The first "Ether Day" took place on October 16, 1846, when Dr. Warren removed a congenital tumor from the neck of his patient, Edward Gilbert Abbott (18251855), after he was sedated by Morton. The surgery was conducted within the amphitheater of Boston's Massachusetts General Hospital, thenceforth enshrined as the "Ether Dome." Warren reported this operation and a quick succession of additional operations prosecuted with diethyl ether in a classic paper titled, "Inhalation of ethereal vapor for the prevention of pain in surgical operations," published in the Boston Medical and Surgical Journal (J. C. Warren, 1846: »»). Many historians believe that Ether Dome Daguerreotype No. 1 commemorates the Ether Day surgery, a fictionalized tableau vivant staged with an actor substituting for Abbott in the chair. It has become widely known as "The Reenactment Daguerreotype," however my scholarship disputes this scenario and attributes the image to Parkman's treatment of a dislocated surgery on December 9, 1846 – an enactment, not a re-enactment (see Rowley, 2022: »»).

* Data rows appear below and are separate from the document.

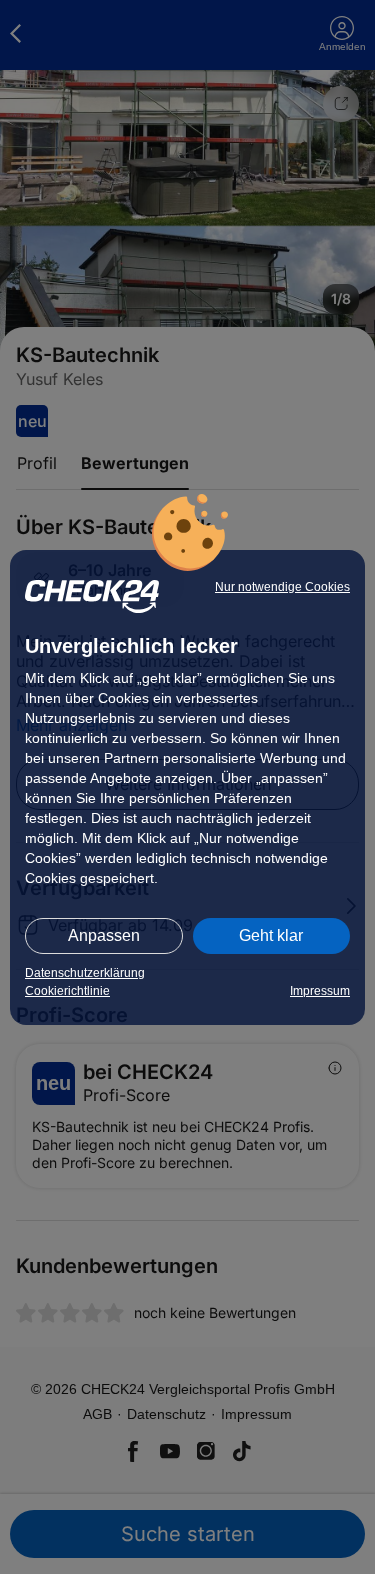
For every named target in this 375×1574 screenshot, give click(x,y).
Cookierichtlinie (67, 991)
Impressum (320, 991)
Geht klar (271, 935)
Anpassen (104, 935)
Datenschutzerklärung (85, 973)
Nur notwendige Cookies (282, 587)
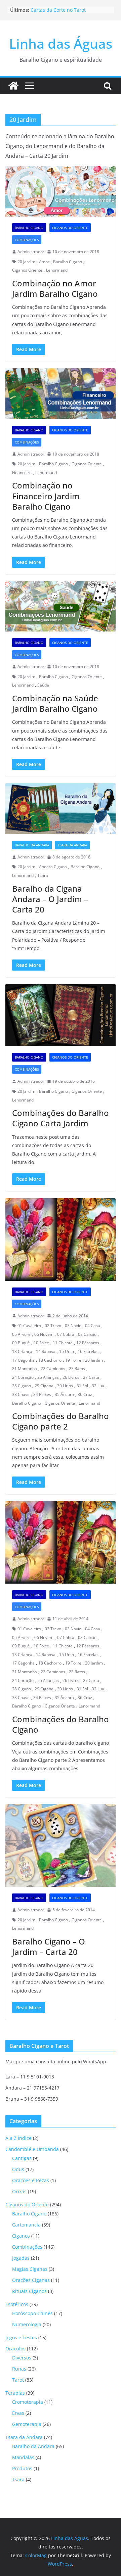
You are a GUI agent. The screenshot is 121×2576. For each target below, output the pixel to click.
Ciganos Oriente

Approximately one year later, Warren completed his monograph on the physiological actions of etherization, drawing from over two hundred cases prosecuted at Massachusetts General Hospital to constitute the first textbook on anaesthesia, titled, Etherization; with surgical remarks (J. C. Warren, 1848: »»). It is this work which includes the case notes for a remarkable exploratory and intervention surgery of a diseased fibula afflicting a young Portuguese seaman, Francis Manuel, who is portrayed in EDD Nos. 3-5. The thirty-minute surgery for a large osseous-serous tumor would have been impossible without anaesthetics, considering the peroneal nerve was involved and required its separation from the surface of the tumor (ibid ; p. 50-51: »»). The other two daguerreotypes were taken prior to the surgery and in one of these, known as EDD No. 3, Dr. Warren's son, J. Mason Warren, is seen palpating the mass on the side of Manuel's knee, indicating for the camera the surgical target site. During the operation a perforator was used on the fibula, but no sign of malignancy was found, so it was decided to "remove the externo-lateral wall of the bony tumour," and leave the question of its extirpation subject to "subsequent events." Swelling of the peroneal nerve recurred soon after the operation and Manuel went under the knife again on October 2, culminating in a transverse amputation of the lower leg, with sectioning of the young sailor's fibula up to the head. After the amputation Warren found no indications of a fracture in the dissected part, nor any signs of malignacy, and in his personal notes on the case he expressed dissatisfaction with the operation, thinking he could have spared the limb, but surmising that the limb would have remained "troublesome" in life ( E. Warren, "The Life of John Collins Warren, M.D." Boston, 1860: Ticknor & Fields; vol. 2, p. 191 »»).